> _ACTION ITEM 1_
Translate this sentence from the Dremio forum thread into Spanish: "We run a mixture of 24.2.2 nodes and 26.0.0 nodes."
> _ACTION ITEM 2_
Pull out the passage of the Dremio forum thread that begins at the words "We have some" and stops after "master status error.", copying it word for word.

We have some dremio envs setup on slow running machines that have paging turned on. We are happy for those envs to run slowly but would like them to not fall over. Every now and then the master node would fall over with the node has lost the master status error.
We have tried configuring the zk.client.session.timeout to be 30 minutes to avoid this error. But is that the setting for connection in the other direction determining whether zookeeper should give up on the client. Is there a timeout setting for the executor nodes to wait a bit longer for the master to respond?
@asdf01 There are multiple pieces of info here. Node lost master status just means the master did not respond within the ZK timeout, it could be GC related or CPU 100% that is is not responding. Executor is not in play here. We do not recommend turning on swap for Dremio. Do you have the master log when this happened, I can take a look and see if we find some clues
Hey @balaji.ramaswamy thanks for looking into this issue. It looks like I might have misunderstood the issue slightly when I initially created the post.
The master node crashes and restarts we have experienced recently have all been 26.0.0 nodes. We run a mixture of 24.2.2 nodes and 26.0.0 nodes.
Do you know if the “zk.client.session.timeout” config is still respected in the 26.0.0 version?
Node lost master status just means the master did not respond within the ZK timeout, it could be GC related or CPU 100% that is is not responding
We do not recommend turning on swap for Dremio
I understand your position, but we are trying to make do with the limited resources that we have. Turning on swap is the approach we are investigating right now. I understand that the dremio staff would not like to recommend an approach which reflects badly on dremio’s performance. But considering our running cost limitations, it would be good if you could help us explore the full extent of the possibilities of this approach.
Currently it looks like 24.2.2 is respecting that 30 minute timeout setting but 26.0.0 is not. It would be good if you could give us some insight into what the equivalent setting might be in 26.0.0.
@asdf01 Extended the ZK client timeout should not have changed but this will be effective if that is the root cause, in your log file do you “SUSPENDED” or “LOST”? Any chance you can send the master log next time this happens?

> _EXTRACTED RECORDS_
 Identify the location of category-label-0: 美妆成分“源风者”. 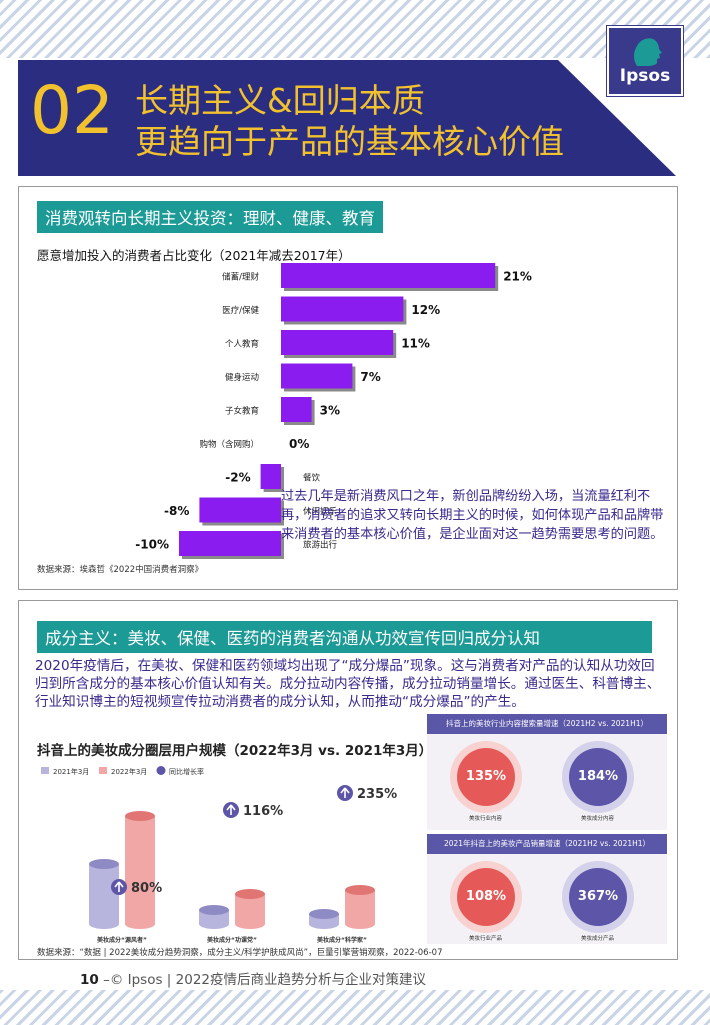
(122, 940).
==
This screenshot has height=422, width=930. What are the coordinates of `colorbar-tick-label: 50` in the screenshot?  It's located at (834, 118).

> _SOLUTION 1_
Ejecutamos una combinación de nodos 24.2.2 y nodos 26.0.0.

> _SOLUTION 2_
We have some dremio envs setup on slow running machines that have paging turned on. We are happy for those envs to run slowly but would like them to not fall over. Every now and then the master node would fall over with the node has lost the master status error.